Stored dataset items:
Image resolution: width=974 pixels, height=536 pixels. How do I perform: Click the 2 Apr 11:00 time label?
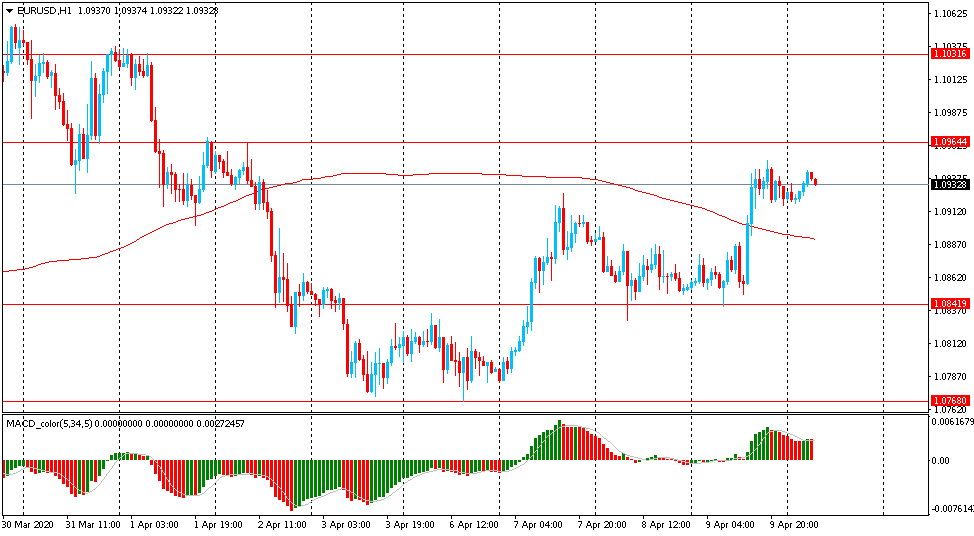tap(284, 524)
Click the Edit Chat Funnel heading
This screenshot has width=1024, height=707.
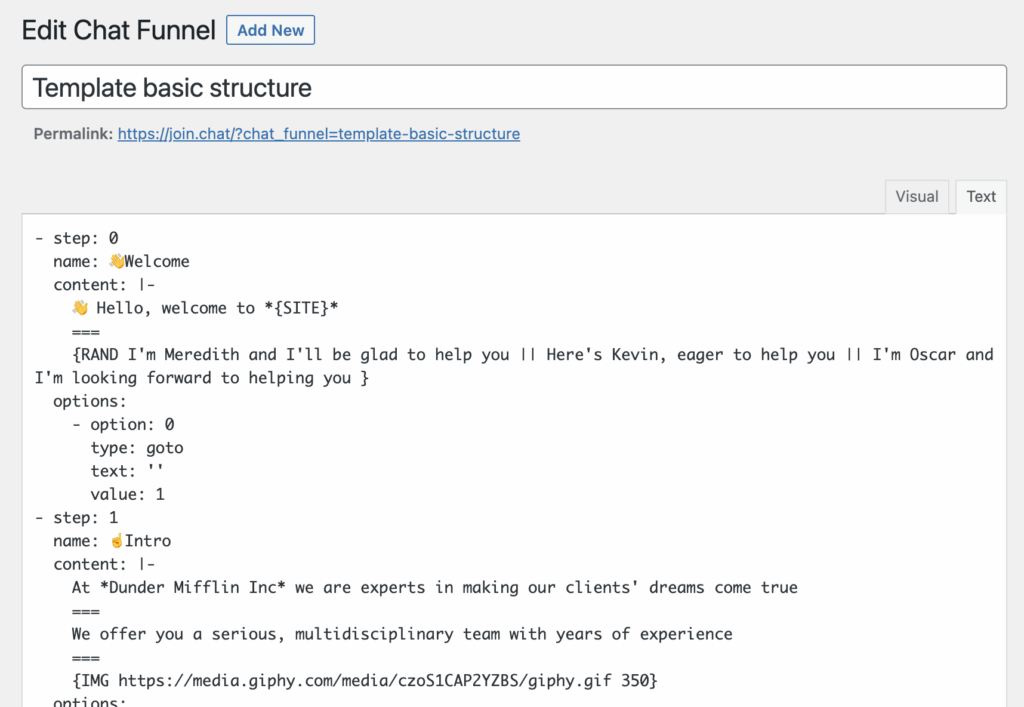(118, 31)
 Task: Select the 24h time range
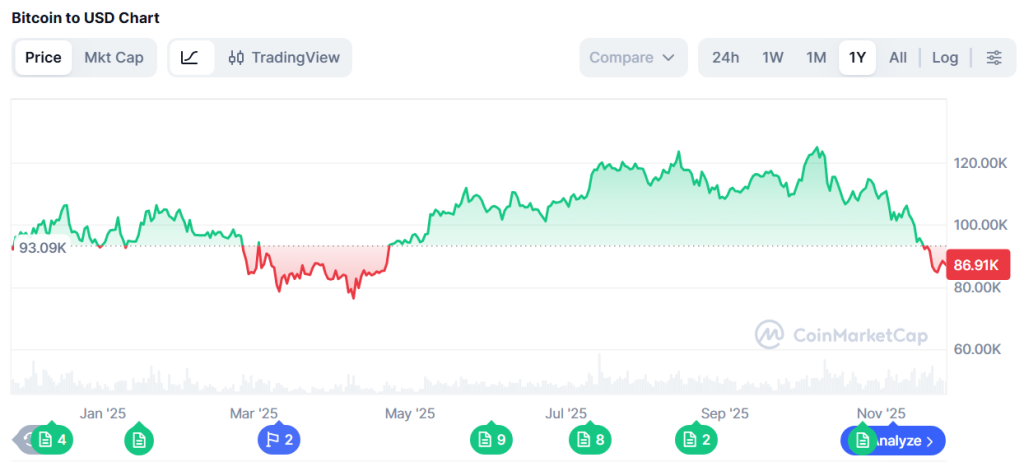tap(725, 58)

**Your goal**
Exclude the pictures and write out exactly the lines from the one holding "Click the Edit Chat Funnel heading" through the end of the entries, inclusive, and only those.

**Response**
Click the Edit Chat Funnel heading
This screenshot has width=1024, height=707.
(118, 31)
 Task: Select the 24h time range
tap(725, 58)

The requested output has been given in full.